Despite what you just read, the Plain of Jars is actually quite mysterious. The purpose of the jars is still uncertain.

First, the fermentation theory is probably not true. In Laos, pots that are traditionally used to ferment drinks are made of clay. You could use stone jars for fermentation too, but frankly, creating stone jars is difficult. Creating stone containers is much more time-consuming and expensive than making containers from clay. Why would ancient people have expended all these efforts on creating stone jars for fermentation when clay pots were easier to make and could have served the same purpose just as effectively?

Secondly, it’s unlikely that the jars were created for the purpose of storing water for travelers. Although the jars were located near ancient trade routes, these routes were also close to rivers and streams. People who were traveling near a river probably had no need for an additional source of freshwater. So it’s unlikely that the jars would have been used for this purpose. 

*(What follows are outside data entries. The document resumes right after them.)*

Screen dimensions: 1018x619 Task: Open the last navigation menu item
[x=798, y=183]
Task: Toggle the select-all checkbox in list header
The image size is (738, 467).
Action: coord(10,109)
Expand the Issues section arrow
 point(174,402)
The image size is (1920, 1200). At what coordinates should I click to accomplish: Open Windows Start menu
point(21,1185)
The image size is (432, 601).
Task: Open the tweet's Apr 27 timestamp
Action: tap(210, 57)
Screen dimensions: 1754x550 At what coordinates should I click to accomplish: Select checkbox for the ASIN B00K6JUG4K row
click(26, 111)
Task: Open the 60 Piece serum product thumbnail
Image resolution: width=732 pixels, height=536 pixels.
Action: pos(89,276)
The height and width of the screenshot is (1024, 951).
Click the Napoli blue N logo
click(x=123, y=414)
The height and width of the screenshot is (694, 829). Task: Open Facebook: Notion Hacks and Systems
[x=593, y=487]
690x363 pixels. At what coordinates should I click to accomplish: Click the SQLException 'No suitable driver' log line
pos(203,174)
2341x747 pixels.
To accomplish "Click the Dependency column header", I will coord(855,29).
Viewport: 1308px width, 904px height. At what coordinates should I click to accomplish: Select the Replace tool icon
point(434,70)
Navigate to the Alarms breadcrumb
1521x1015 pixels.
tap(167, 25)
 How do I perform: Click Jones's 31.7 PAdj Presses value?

Third, the large size of the jars and the presence of tools, beads, and jewelry in some jars suggests that the jars may have been used as tombs for burying human remains, but there is one serious problem with this theory. Tombs are usually covered in order to protect the human remains and artifacts that are buried alongside them from the weather, from thieves, and so on. But the stone jars found in the Plain of Jars do not have any covers. No one has found any type of cover either on the jars themselves or nearby. Without covers to protect human remains, it’s unlikely that the jars were used as tombs.